┌─ Data for the task

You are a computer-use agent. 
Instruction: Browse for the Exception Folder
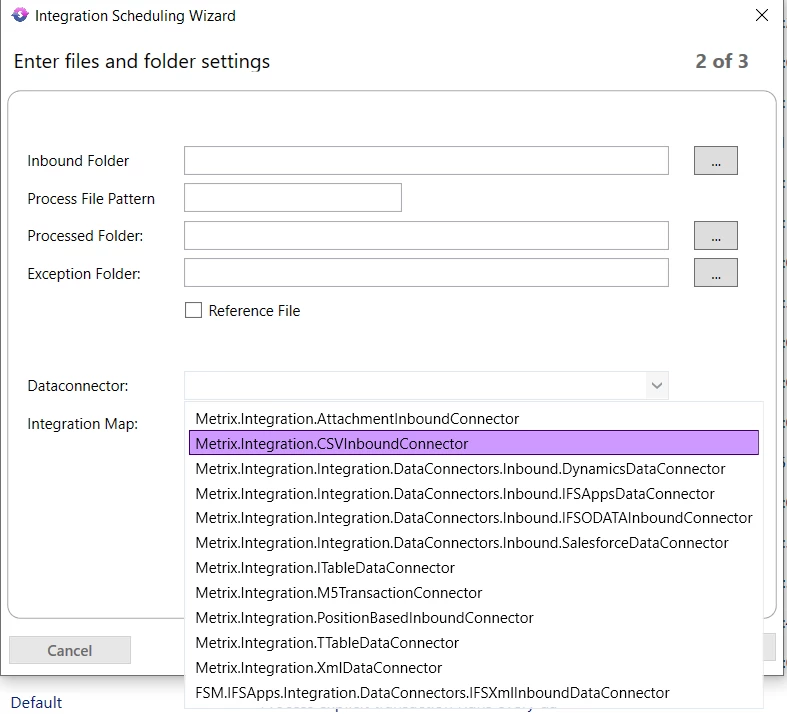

└─
┌─ Data for the task

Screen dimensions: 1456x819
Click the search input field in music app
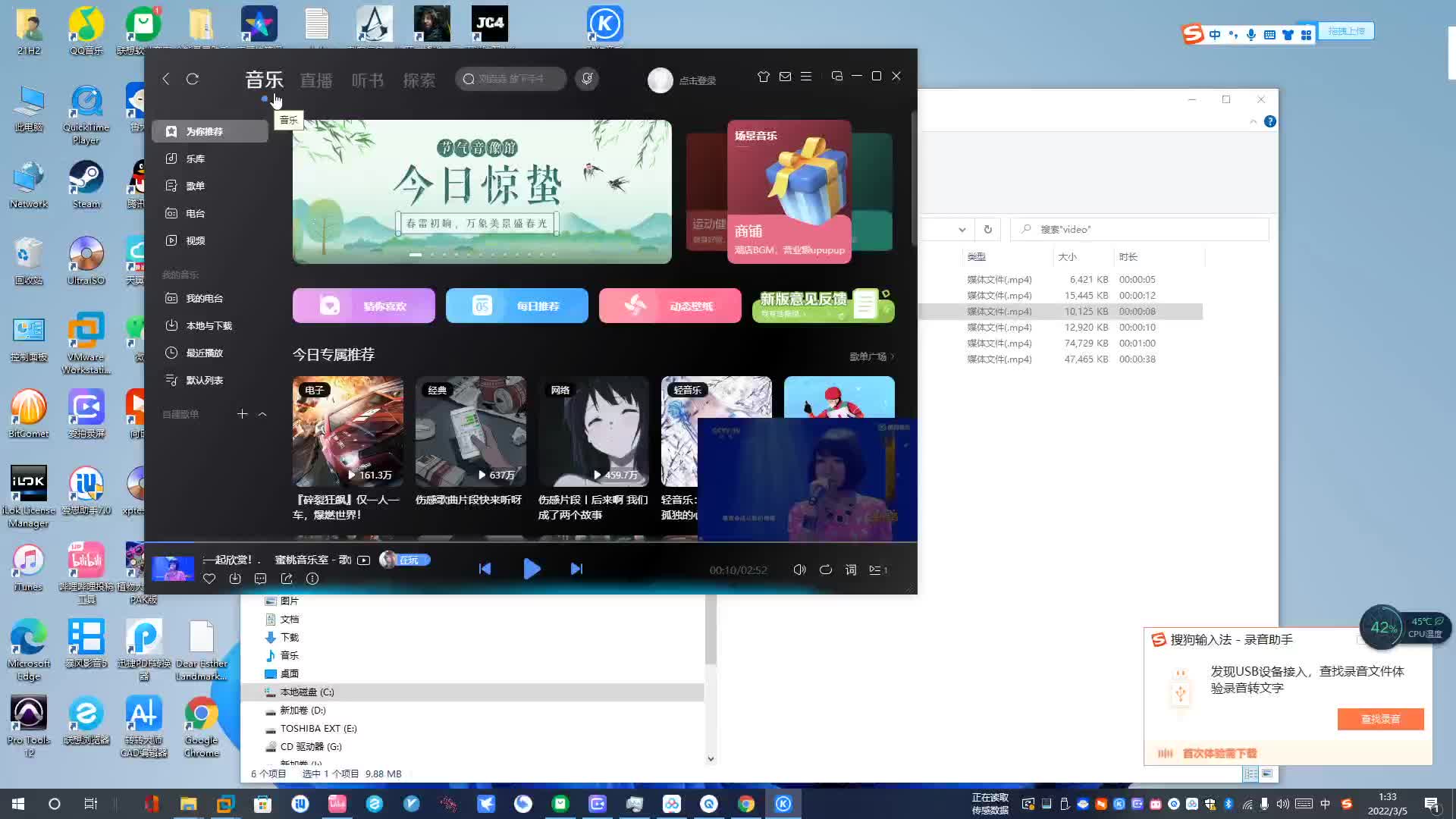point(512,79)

└─

**Exercise description**
In the listing above, find the line containing "You are a computer-use agent." and the line containing "Instruction: Browse for the Exception Folder", then repeat those two lines and everything between them exactly.

**Task answer**
You are a computer-use agent. 
Instruction: Browse for the Exception Folder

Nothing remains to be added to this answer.